▸ The problem:
Without including the pictures, copy each line below exactly as it reads.

Material provided: Begin

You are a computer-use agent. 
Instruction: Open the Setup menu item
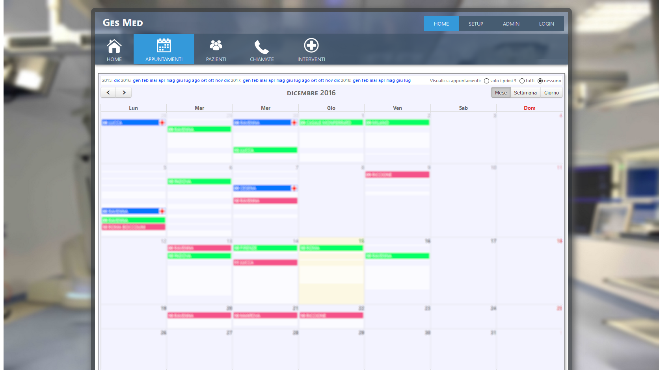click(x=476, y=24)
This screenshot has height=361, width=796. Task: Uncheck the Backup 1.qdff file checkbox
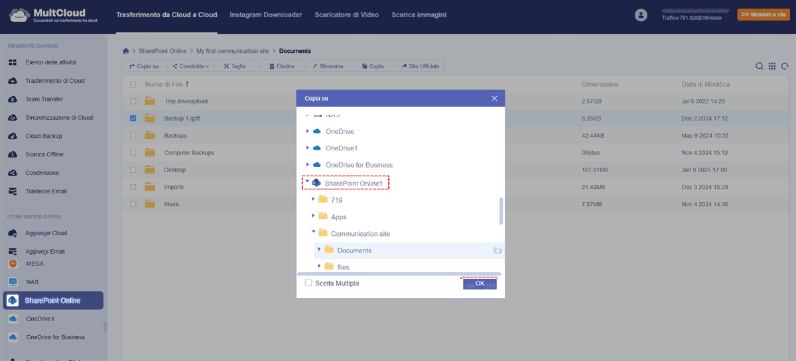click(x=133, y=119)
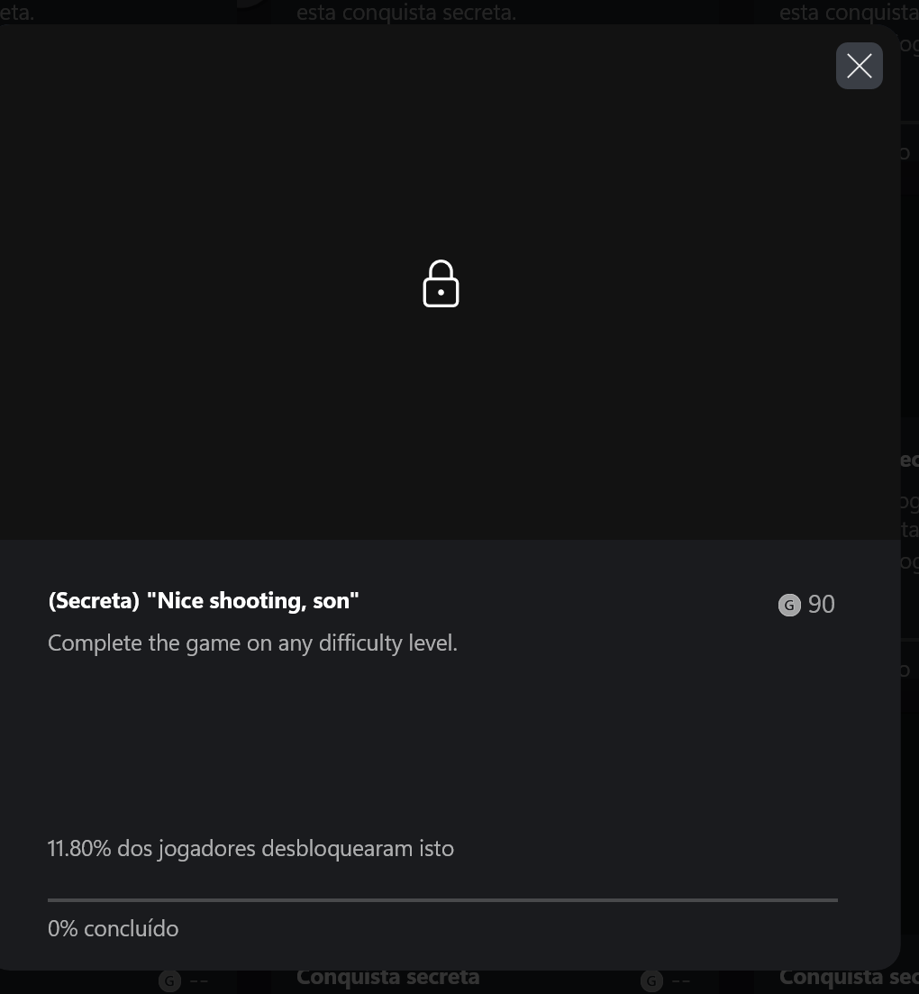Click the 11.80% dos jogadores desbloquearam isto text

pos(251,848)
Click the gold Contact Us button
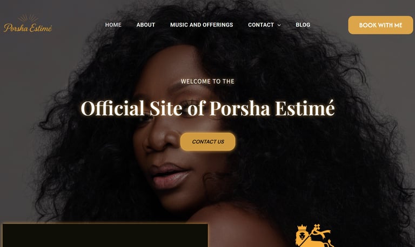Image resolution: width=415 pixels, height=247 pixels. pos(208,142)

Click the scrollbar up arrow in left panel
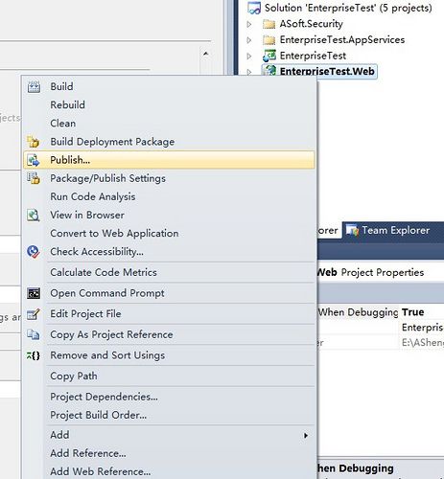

Material provided: End

▸ Exercise result:
You are a computer-use agent. 
Instruction: Open the Setup menu item
click(x=476, y=24)
This screenshot has height=361, width=796. Task: Uncheck the Backup 1.qdff file checkbox
click(x=133, y=119)
Click the 11.80% dos jogadores desbloquearam isto text

pos(251,848)
Click the gold Contact Us button
Image resolution: width=415 pixels, height=247 pixels. pos(208,142)

Click the scrollbar up arrow in left panel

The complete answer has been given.